• _Challenge_
Render every line of the items below as a JSON list of strings, one string per line, leaving out blank lines.

——

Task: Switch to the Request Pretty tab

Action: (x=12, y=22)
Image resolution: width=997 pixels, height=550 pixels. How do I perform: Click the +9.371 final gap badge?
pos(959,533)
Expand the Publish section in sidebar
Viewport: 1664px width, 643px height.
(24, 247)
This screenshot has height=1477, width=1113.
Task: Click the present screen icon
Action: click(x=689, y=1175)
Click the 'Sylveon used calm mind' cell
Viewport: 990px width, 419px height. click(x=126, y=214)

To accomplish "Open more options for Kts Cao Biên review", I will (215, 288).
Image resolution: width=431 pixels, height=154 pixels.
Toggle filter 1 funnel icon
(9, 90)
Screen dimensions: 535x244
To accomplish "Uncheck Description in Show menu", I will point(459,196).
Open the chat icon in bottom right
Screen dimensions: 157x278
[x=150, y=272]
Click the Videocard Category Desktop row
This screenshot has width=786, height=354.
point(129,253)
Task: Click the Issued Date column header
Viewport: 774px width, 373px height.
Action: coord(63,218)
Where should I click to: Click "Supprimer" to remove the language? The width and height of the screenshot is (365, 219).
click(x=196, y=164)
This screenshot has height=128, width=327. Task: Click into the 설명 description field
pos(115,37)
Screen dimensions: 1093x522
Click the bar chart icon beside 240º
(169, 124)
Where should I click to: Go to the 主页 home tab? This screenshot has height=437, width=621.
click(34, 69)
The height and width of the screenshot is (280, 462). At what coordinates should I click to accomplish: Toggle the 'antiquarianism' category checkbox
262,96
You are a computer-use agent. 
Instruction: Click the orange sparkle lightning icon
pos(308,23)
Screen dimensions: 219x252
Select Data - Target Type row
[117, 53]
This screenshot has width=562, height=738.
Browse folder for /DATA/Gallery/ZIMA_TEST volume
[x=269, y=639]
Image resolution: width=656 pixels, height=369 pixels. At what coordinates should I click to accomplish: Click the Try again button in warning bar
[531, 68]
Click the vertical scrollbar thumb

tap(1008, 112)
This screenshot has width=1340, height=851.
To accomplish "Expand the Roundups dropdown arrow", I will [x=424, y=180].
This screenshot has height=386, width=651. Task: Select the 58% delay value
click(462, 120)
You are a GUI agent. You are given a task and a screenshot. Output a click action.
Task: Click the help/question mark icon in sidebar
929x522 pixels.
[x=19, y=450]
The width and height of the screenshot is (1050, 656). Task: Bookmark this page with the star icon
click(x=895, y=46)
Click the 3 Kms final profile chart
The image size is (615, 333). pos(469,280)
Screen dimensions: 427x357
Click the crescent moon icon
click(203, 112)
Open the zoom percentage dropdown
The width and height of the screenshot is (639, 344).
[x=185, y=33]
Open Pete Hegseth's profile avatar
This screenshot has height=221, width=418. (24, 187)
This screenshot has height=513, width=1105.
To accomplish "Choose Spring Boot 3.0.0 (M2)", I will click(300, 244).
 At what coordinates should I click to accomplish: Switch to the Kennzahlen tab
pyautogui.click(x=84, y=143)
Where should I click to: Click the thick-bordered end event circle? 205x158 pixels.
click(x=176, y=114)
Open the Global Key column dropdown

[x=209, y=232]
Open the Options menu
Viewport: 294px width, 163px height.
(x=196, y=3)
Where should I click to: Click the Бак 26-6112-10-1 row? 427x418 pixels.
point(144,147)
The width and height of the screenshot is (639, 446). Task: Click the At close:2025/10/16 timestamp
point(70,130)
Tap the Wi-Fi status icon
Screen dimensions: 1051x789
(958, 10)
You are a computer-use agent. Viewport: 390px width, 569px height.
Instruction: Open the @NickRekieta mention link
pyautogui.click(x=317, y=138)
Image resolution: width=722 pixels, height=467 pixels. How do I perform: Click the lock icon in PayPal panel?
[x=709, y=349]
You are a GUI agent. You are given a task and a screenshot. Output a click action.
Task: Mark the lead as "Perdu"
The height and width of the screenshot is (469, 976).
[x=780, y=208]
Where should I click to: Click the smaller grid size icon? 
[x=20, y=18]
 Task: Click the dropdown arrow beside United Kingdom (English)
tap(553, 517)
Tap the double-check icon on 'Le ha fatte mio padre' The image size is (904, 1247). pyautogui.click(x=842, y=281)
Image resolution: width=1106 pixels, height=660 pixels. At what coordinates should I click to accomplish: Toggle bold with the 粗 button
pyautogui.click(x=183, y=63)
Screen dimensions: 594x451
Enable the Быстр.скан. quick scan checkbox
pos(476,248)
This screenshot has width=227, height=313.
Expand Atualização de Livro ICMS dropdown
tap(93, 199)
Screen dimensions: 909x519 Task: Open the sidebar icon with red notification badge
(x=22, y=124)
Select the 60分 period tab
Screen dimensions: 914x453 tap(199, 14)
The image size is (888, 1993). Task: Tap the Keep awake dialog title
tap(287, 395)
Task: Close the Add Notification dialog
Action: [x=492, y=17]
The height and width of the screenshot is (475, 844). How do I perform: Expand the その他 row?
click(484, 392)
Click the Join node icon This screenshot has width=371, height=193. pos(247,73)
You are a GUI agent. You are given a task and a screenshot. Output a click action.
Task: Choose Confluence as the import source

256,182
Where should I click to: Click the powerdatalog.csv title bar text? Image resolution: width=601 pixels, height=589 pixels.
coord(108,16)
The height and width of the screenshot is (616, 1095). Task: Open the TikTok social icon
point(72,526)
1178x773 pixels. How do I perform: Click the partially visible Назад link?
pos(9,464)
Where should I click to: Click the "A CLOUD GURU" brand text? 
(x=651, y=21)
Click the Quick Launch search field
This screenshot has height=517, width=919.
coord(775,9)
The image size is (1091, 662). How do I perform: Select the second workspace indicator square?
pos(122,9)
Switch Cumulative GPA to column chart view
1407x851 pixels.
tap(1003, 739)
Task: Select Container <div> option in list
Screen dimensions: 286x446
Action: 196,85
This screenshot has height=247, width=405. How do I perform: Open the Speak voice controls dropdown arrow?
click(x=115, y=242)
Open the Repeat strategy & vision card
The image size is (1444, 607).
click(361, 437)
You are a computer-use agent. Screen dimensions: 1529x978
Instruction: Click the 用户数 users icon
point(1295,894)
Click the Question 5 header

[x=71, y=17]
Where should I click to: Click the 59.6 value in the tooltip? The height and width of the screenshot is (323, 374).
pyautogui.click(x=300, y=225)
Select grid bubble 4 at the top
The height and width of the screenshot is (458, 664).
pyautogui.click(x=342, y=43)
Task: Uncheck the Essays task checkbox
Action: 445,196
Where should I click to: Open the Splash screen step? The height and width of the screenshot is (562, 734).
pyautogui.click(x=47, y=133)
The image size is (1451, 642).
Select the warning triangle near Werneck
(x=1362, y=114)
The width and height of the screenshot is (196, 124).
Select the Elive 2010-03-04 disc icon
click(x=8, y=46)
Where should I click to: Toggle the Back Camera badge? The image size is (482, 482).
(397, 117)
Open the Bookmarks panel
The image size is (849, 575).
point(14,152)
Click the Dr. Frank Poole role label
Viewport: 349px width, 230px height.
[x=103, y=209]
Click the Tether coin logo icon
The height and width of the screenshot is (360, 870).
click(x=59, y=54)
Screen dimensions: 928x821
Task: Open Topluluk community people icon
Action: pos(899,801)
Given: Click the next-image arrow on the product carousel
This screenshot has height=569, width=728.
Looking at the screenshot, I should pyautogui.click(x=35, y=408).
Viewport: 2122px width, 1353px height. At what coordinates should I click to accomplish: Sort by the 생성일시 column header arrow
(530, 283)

——

• _Exercise result_
[
  "Task: Switch to the Request Pretty tab",
  "Action: (x=12, y=22)",
  "Image resolution: width=997 pixels, height=550 pixels. How do I perform: Click the +9.371 final gap badge?",
  "pos(959,533)",
  "Expand the Publish section in sidebar",
  "Viewport: 1664px width, 643px height.",
  "(24, 247)",
  "This screenshot has height=1477, width=1113.",
  "Task: Click the present screen icon",
  "Action: click(x=689, y=1175)",
  "Click the 'Sylveon used calm mind' cell",
  "Viewport: 990px width, 419px height. click(x=126, y=214)",
  "To accomplish \"Open more options for Kts Cao Biên review\", I will (215, 288).",
  "Image resolution: width=431 pixels, height=154 pixels.",
  "Toggle filter 1 funnel icon",
  "(9, 90)",
  "Screen dimensions: 535x244",
  "To accomplish \"Uncheck Description in Show menu\", I will point(459,196).",
  "Open the chat icon in bottom right",
  "Screen dimensions: 157x278",
  "[x=150, y=272]",
  "Click the Videocard Category Desktop row",
  "This screenshot has width=786, height=354.",
  "point(129,253)",
  "Task: Click the Issued Date column header",
  "Viewport: 774px width, 373px height.",
  "Action: coord(63,218)",
  "Where should I click to: Click \"Supprimer\" to remove the language? The width and height of the screenshot is (365, 219).",
  "click(x=196, y=164)",
  "This screenshot has height=128, width=327. Task: Click into the 설명 description field",
  "pos(115,37)",
  "Screen dimensions: 1093x522",
  "Click the bar chart icon beside 240º",
  "(169, 124)",
  "Where should I click to: Go to the 主页 home tab? This screenshot has height=437, width=621.",
  "click(34, 69)",
  "The height and width of the screenshot is (280, 462). At what coordinates should I click to accomplish: Toggle the 'antiquarianism' category checkbox",
  "262,96",
  "You are a computer-use agent. ",
  "Instruction: Click the orange sparkle lightning icon",
  "pos(308,23)",
  "Screen dimensions: 219x252",
  "Select Data - Target Type row",
  "[117, 53]",
  "This screenshot has width=562, height=738.",
  "Browse folder for /DATA/Gallery/ZIMA_TEST volume",
  "[x=269, y=639]",
  "Image resolution: width=656 pixels, height=369 pixels. At what coordinates should I click to accomplish: Click the Try again button in warning bar",
  "[531, 68]",
  "Click the vertical scrollbar thumb",
  "tap(1008, 112)",
  "This screenshot has width=1340, height=851.",
  "To accomplish \"Expand the Roundups dropdown arrow\", I will [x=424, y=180].",
  "This screenshot has height=386, width=651. Task: Select the 58% delay value",
  "click(462, 120)",
  "You are a GUI agent. You are given a task and a screenshot. Output a click action.",
  "Task: Click the help/question mark icon in sidebar",
  "929x522 pixels.",
  "[x=19, y=450]",
  "The width and height of the screenshot is (1050, 656). Task: Bookmark this page with the star icon",
  "click(x=895, y=46)",
  "Click the 3 Kms final profile chart",
  "The image size is (615, 333). pos(469,280)",
  "Screen dimensions: 427x357",
  "Click the crescent moon icon",
  "click(203, 112)",
  "Open the zoom percentage dropdown",
  "The width and height of the screenshot is (639, 344).",
  "[x=185, y=33]",
  "Open Pete Hegseth's profile avatar",
  "This screenshot has height=221, width=418. (24, 187)",
  "This screenshot has height=513, width=1105.",
  "To accomplish \"Choose Spring Boot 3.0.0 (M2)\", I will click(300, 244).",
  " At what coordinates should I click to accomplish: Switch to the Kennzahlen tab",
  "pyautogui.click(x=84, y=143)",
  "Where should I click to: Click the thick-bordered end event circle? 205x158 pixels.",
  "click(x=176, y=114)",
  "Open the Global Key column dropdown",
  "[x=209, y=232]",
  "Open the Options menu",
  "Viewport: 294px width, 163px height.",
  "(x=196, y=3)",
  "Where should I click to: Click the Бак 26-6112-10-1 row? 427x418 pixels.",
  "point(144,147)",
  "The width and height of the screenshot is (639, 446). Task: Click the At close:2025/10/16 timestamp",
  "point(70,130)",
  "Tap the Wi-Fi status icon",
  "Screen dimensions: 1051x789",
  "(958, 10)",
  "You are a computer-use agent. Viewport: 390px width, 569px height.",
  "Instruction: Open the @NickRekieta mention link",
  "pyautogui.click(x=317, y=138)",
  "Image resolution: width=722 pixels, height=467 pixels. How do I perform: Click the lock icon in PayPal panel?",
  "[x=709, y=349]",
  "You are a GUI agent. You are given a task and a screenshot. Output a click action.",
  "Task: Mark the lead as \"Perdu\"",
  "The height and width of the screenshot is (469, 976).",
  "[x=780, y=208]",
  "Where should I click to: Click the smaller grid size icon? ",
  "[x=20, y=18]",
  " Task: Click the dropdown arrow beside United Kingdom (English)",
  "tap(553, 517)",
  "Tap the double-check icon on 'Le ha fatte mio padre' The image size is (904, 1247). pyautogui.click(x=842, y=281)",
  "Image resolution: width=1106 pixels, height=660 pixels. At what coordinates should I click to accomplish: Toggle bold with the 粗 button",
  "pyautogui.click(x=183, y=63)",
  "Screen dimensions: 594x451",
  "Enable the Быстр.скан. quick scan checkbox",
  "pos(476,248)",
  "This screenshot has width=227, height=313.",
  "Expand Atualização de Livro ICMS dropdown",
  "tap(93, 199)",
  "Screen dimensions: 909x519 Task: Open the sidebar icon with red notification badge",
  "(x=22, y=124)",
  "Select the 60分 period tab",
  "Screen dimensions: 914x453 tap(199, 14)",
  "The image size is (888, 1993). Task: Tap the Keep awake dialog title",
  "tap(287, 395)",
  "Task: Close the Add Notification dialog",
  "Action: [x=492, y=17]",
  "The height and width of the screenshot is (475, 844). How do I perform: Expand the その他 row?",
  "click(484, 392)",
  "Click the Join node icon This screenshot has width=371, height=193. pos(247,73)",
  "You are a GUI agent. You are given a task and a screenshot. Output a click action.",
  "Task: Choose Confluence as the import source",
  "256,182",
  "Where should I click to: Click the powerdatalog.csv title bar text? Image resolution: width=601 pixels, height=589 pixels.",
  "coord(108,16)",
  "The height and width of the screenshot is (616, 1095). Task: Open the TikTok social icon",
  "point(72,526)",
  "1178x773 pixels. How do I perform: Click the partially visible Назад link?",
  "pos(9,464)",
  "Where should I click to: Click the \"A CLOUD GURU\" brand text? ",
  "(x=651, y=21)",
  "Click the Quick Launch search field",
  "This screenshot has height=517, width=919.",
  "coord(775,9)",
  "The image size is (1091, 662). How do I perform: Select the second workspace indicator square?",
  "pos(122,9)",
  "Switch Cumulative GPA to column chart view",
  "1407x851 pixels.",
  "tap(1003, 739)",
  "Task: Select Container <div> option in list",
  "Screen dimensions: 286x446",
  "Action: 196,85",
  "This screenshot has height=247, width=405. How do I perform: Open the Speak voice controls dropdown arrow?",
  "click(x=115, y=242)",
  "Open the Repeat strategy & vision card",
  "The image size is (1444, 607).",
  "click(361, 437)",
  "You are a computer-use agent. Screen dimensions: 1529x978",
  "Instruction: Click the 用户数 users icon",
  "point(1295,894)",
  "Click the Question 5 header",
  "[x=71, y=17]",
  "Where should I click to: Click the 59.6 value in the tooltip? The height and width of the screenshot is (323, 374).",
  "pyautogui.click(x=300, y=225)",
  "Select grid bubble 4 at the top",
  "The height and width of the screenshot is (458, 664).",
  "pyautogui.click(x=342, y=43)",
  "Task: Uncheck the Essays task checkbox",
  "Action: 445,196",
  "Where should I click to: Open the Splash screen step? The height and width of the screenshot is (562, 734).",
  "pyautogui.click(x=47, y=133)",
  "The image size is (1451, 642).",
  "Select the warning triangle near Werneck",
  "(x=1362, y=114)",
  "The width and height of the screenshot is (196, 124).",
  "Select the Elive 2010-03-04 disc icon",
  "click(x=8, y=46)",
  "Where should I click to: Toggle the Back Camera badge? The image size is (482, 482).",
  "(397, 117)",
  "Open the Bookmarks panel",
  "The image size is (849, 575).",
  "point(14,152)",
  "Click the Dr. Frank Poole role label",
  "Viewport: 349px width, 230px height.",
  "[x=103, y=209]",
  "Click the Tether coin logo icon",
  "The height and width of the screenshot is (360, 870).",
  "click(x=59, y=54)",
  "Screen dimensions: 928x821",
  "Task: Open Topluluk community people icon",
  "Action: pos(899,801)",
  "Given: Click the next-image arrow on the product carousel",
  "This screenshot has height=569, width=728.",
  "Looking at the screenshot, I should pyautogui.click(x=35, y=408).",
  "Viewport: 2122px width, 1353px height. At what coordinates should I click to accomplish: Sort by the 생성일시 column header arrow",
  "(530, 283)"
]